「エンプロイーサクセス」を日本に広める
Boulderが日本で広めようとしているのは、「エンプロイーサクセス」という概念だ。牟田氏いわく、エンプロイーサクセスとは、顧客を成功に導きLTV(ライフタイムバリュー:顧客生涯価値)を最大化する「カスタマーサクセス」のように、従業員の成功を事業の成功と考え、自社の収益と従業員の幸福度を両立させる、という考え方だ。前述のとおりリモートワークの普及で従業員のコンディション管理が難しくなった今、エンプロイーサクセスは企業にとってより重要な指標となったと牟田氏は言う。
海外では、SAPが2018年11月に80億ドル(約9100億円)で買収した「Qualtrics」などが先行してエンプロイーサクセスを提唱している。だが、米国などでは日本と比較し離職率が高く、転職が一般的であるために、こうしたサービスは主に離職・転職予測に使われている。一方、Wellは終身雇用が当たり前である日本企業向け。従業員の幸福度を向上させ「長く働いてもらうこと」を念頭に開発されており、企業が得られる最大の効果は、離職率の低下だ。
今、企業にとってはSlackやZoomといったコミュニケーションツールの導入が最優先であることは確かだ。そして業務効率化を目的とし、業界特化型SaaSを導入する企業も多い。今後Boulderが導入社数を増やしていくためには、Wellを通じて「離職率の低下」だけに留まらない、より多くの付加価値を提供していく必要がある。
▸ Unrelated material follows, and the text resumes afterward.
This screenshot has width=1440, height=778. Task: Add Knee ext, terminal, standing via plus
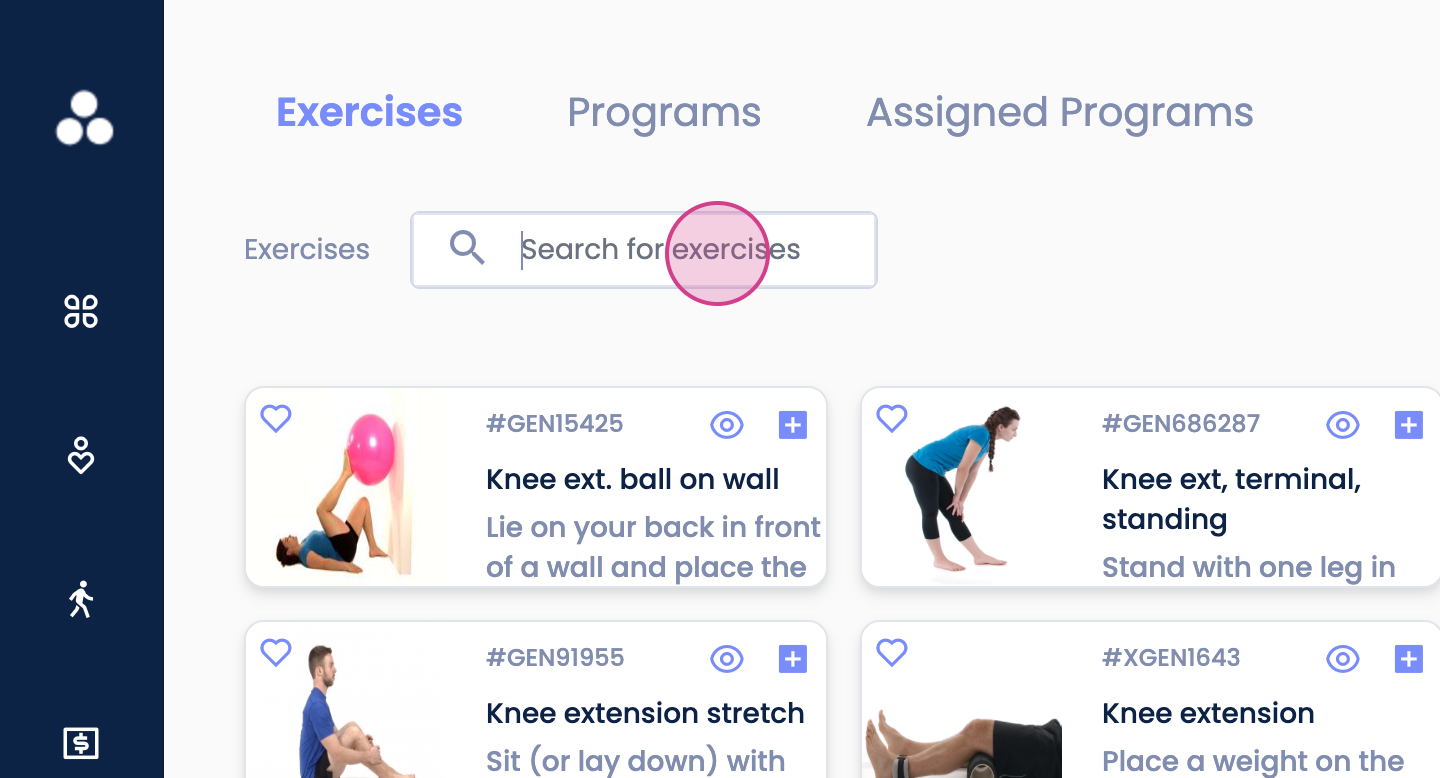point(1408,425)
調達した資金で外部サービスとの連携を視野に開発を加速
牟田氏はWellで提供する次なる価値として、「リファラル採用の効率化」を挙げる。今回調達した資金をもとに、外部サービスとの連携を視野に入れた開発を進める。
従業員の満足度が高くなければ、リファラル採用で知人を連れてきたいとは思わないだろう。そこで、牟田氏はWellを使い従業員の満足度を上げつつ、例えば社員が各々採用に関われるATS(採用管理)ツール「HERP Hire」などと連携することで、企業のリファラル採用にも活用できるようにしたいと考えている。
牟田氏は現在のWellについて、「従業員のコンディションを可視化できるが、企業の課題解決はまだまだできていない状況」だと説明する。そこで前述のとおりリファラル採用に活用できる機能を開発するとともに、従業員の体験を向上させるべく、外部サービスとの連携も進めている。年内にはパートナーとの取り組みも発表できる見込みだという。
2019年9月に提供開始したWellのアルファ版は約10社にクローズドで提供されてきた。Boulderでは2021年の8月までにベータ版を100社に導入し、検証を続けることでPMF(プロダクトマーケットフィット)を目指すという。